Chalcedony is an umbrella term for a specific variety of quartz, or silicon dioxide, which comes in an assortment of sizes and colors. As a general rule, it is translucent to semi-transparent, and often has a milky or obscured color. It also takes well to polish, and some varieties seem to glow from within after prolonged polishing. The stone is typically classified by color, as chemically all chalcedony is identical. Popular examples include carnelian, agate, bloodstone, flint, and jasper, among many other stones.

The structure of chalcedony is classified as microcrystalline or cryptocrystalline, meaning that the crystalline structure of the rock is so fine that it is not readily visible to the naked eye. In order to identify the individual crystals which make up the stone, it must be sliced into thin sections and viewed under a microscope with a polarized light source. Even then, the crystals are usually quite difficult to distinguish. This makes the stone relatively durable and easy to work with, far less prone to fracturing that other forms of quartz or minerals with larger crystal structures.

The individual crystals in chalcedony may only be viewed under a microscope.
The individual crystals in chalcedony may only be viewed under a microscope.

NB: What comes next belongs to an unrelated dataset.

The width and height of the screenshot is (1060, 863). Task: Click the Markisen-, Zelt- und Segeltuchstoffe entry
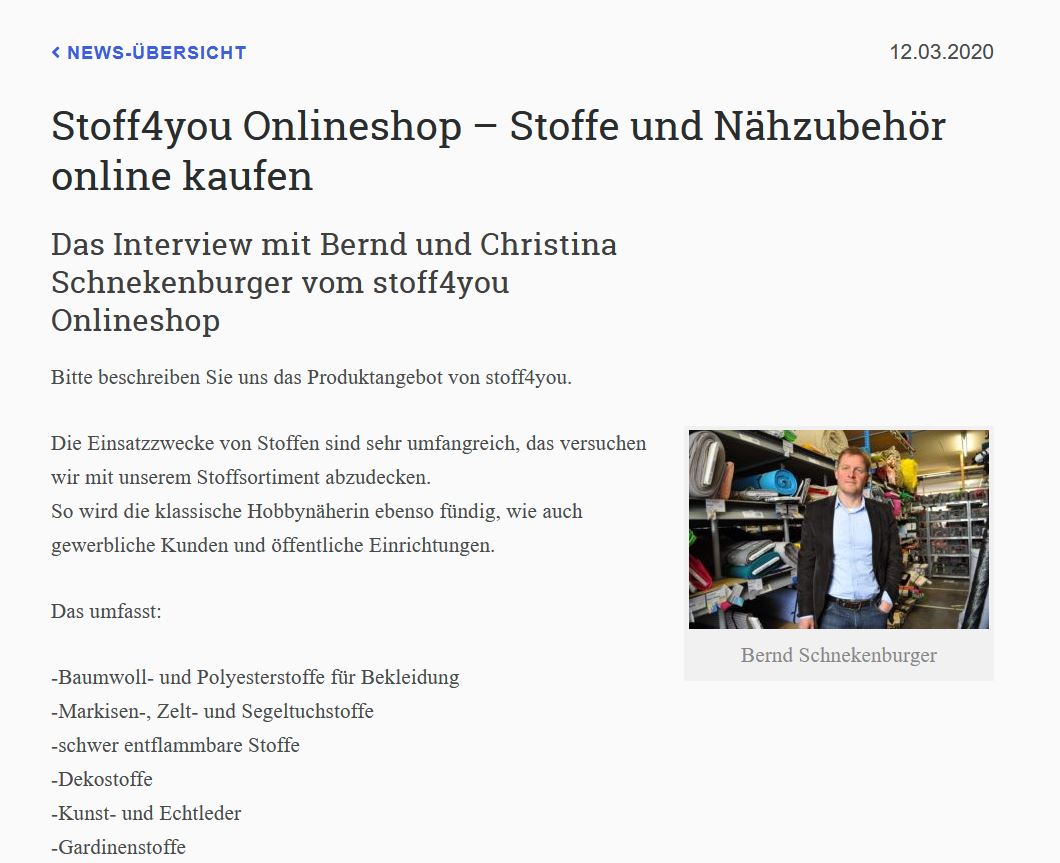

Chalcedony typically forms over a long period of time, as minerals are deposited into a pocket in another form of rock such as granite. Areas of volcanic activity frequently harbor deposits of it. Typically, the silicon dioxide forms parallel bands, which are sometimes readily visible, as is the case with many agates. In other cases, the separate deposits may appear blended to the eye, as with carnelians, moss agates, and many other forms of chalcedony. The colors are caused by trace amounts of other impurities in the silicon dioxide. Pure chalcedony without any trace minerals, often called milky quartz, is also found in some regions. Some types are more rare or sought after than other, causing costs to vary widely depending on the variety and the current market.

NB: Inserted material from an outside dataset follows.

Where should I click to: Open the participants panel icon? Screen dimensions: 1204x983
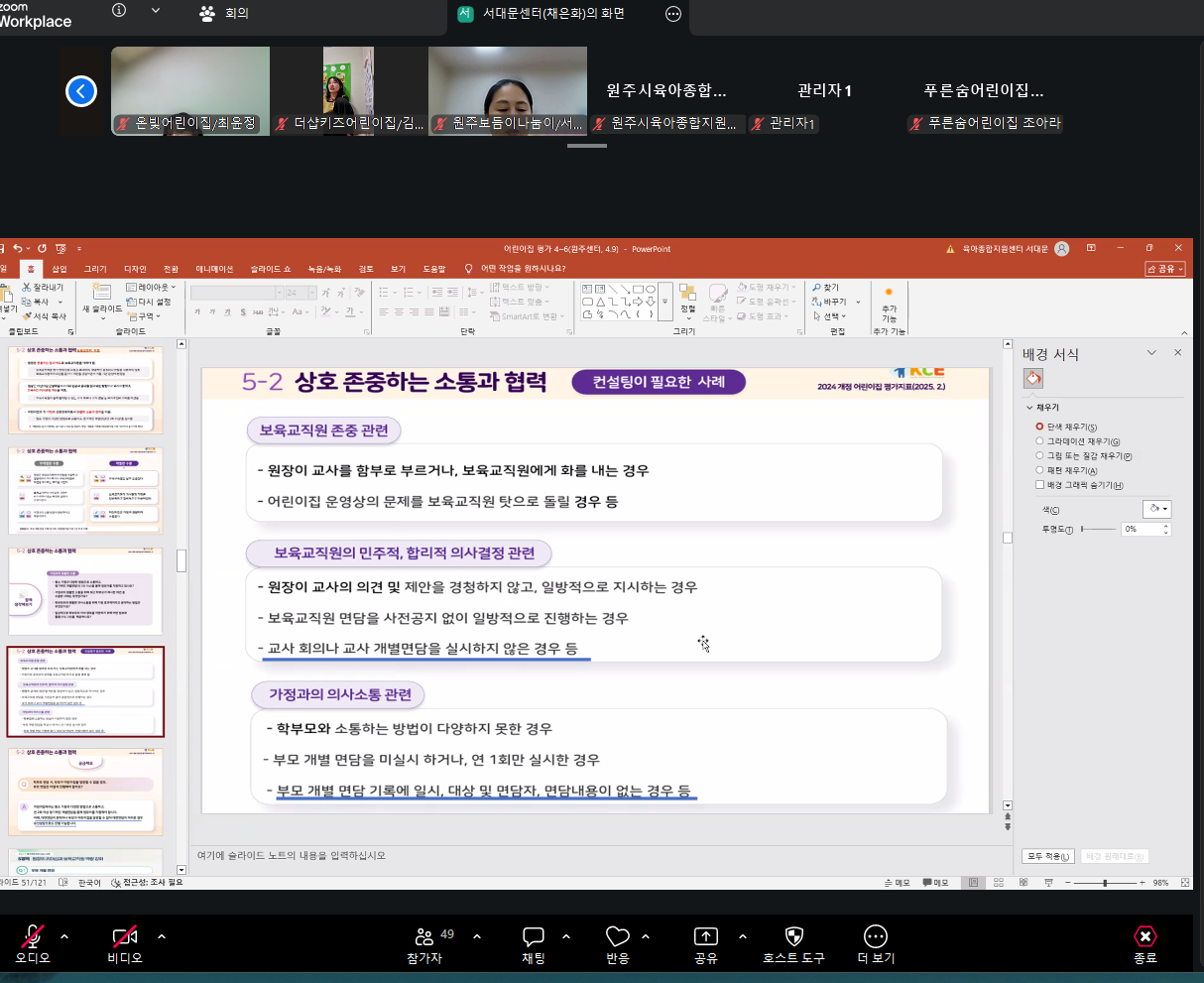(424, 937)
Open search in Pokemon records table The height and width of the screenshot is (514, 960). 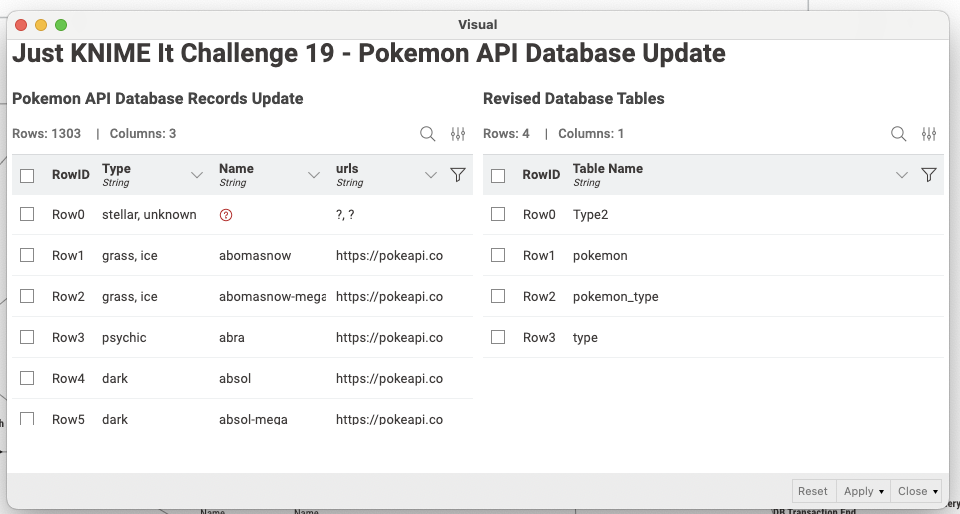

Examples of chalcedony can be found all over the world, although some regions are better known than others for the production of high quality stones. It has been used for centuries in decorative art and jewelry, and often appears in the form of carved cameos, beads, or simple stone settings on rings, necklaces, and bracelets. Many societies associated particular traits with certain varieties of chalcedony, and many religious icons and symbols such as crosses, worry beads, and ornaments are made with various forms of it. It is also a popular choice of stone for many modern jewelers, who appreciate the range of colors and prices that it offers.

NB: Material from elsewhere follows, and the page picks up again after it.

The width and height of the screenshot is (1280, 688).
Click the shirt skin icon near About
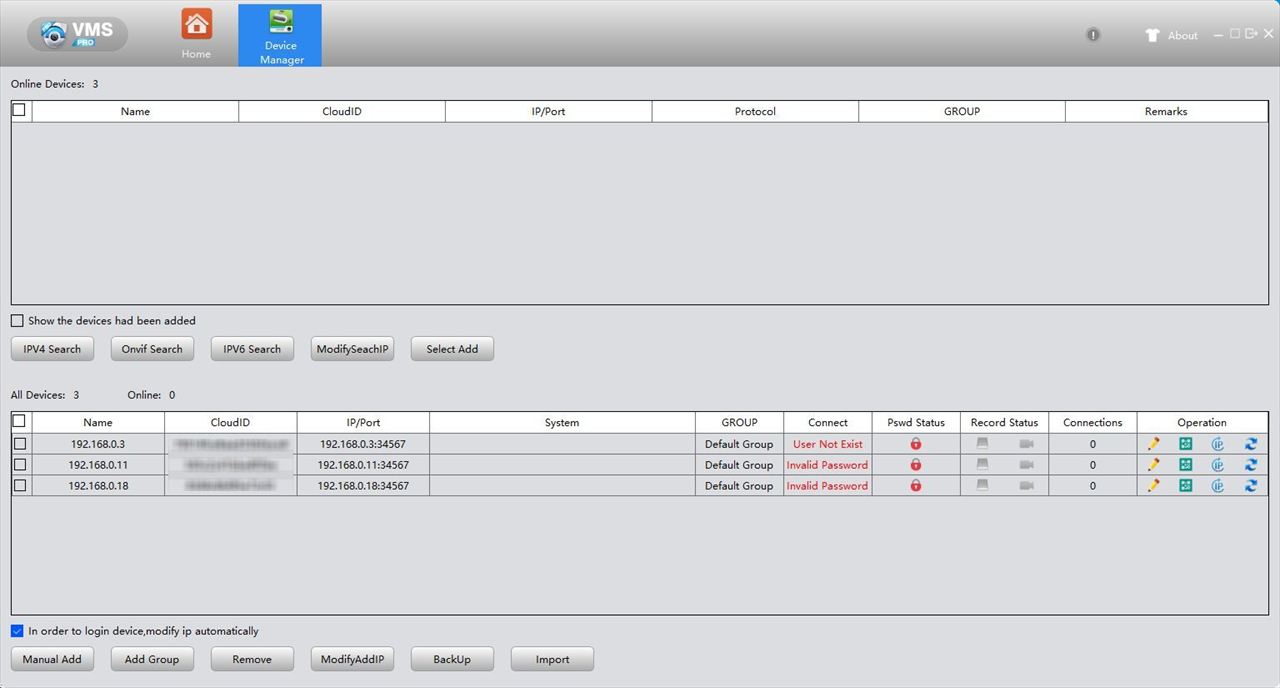1152,35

Frequently Asked Questions

What exactly is chalcedony?

Chalcedony is a cryptocrystalline form of silica, composed of very fine intergrowths of quartz and moganite. These minerals have different crystal structures, making chalcedony a unique and varied gemstone. It's known for its waxy luster and can be translucent or semi-transparent, often found in a wide range of colors and patterns.

How is chalcedony different from quartz?

While both chalcedony and quartz are forms of silica, they differ in their crystalline structure. Quartz is a macrocrystalline mineral, meaning its crystals are visible to the naked eye. Chalcedony, on the other hand, is microcrystalline; its crystals are so fine that they can only be seen under high magnification, giving it a smooth, waxy appearance.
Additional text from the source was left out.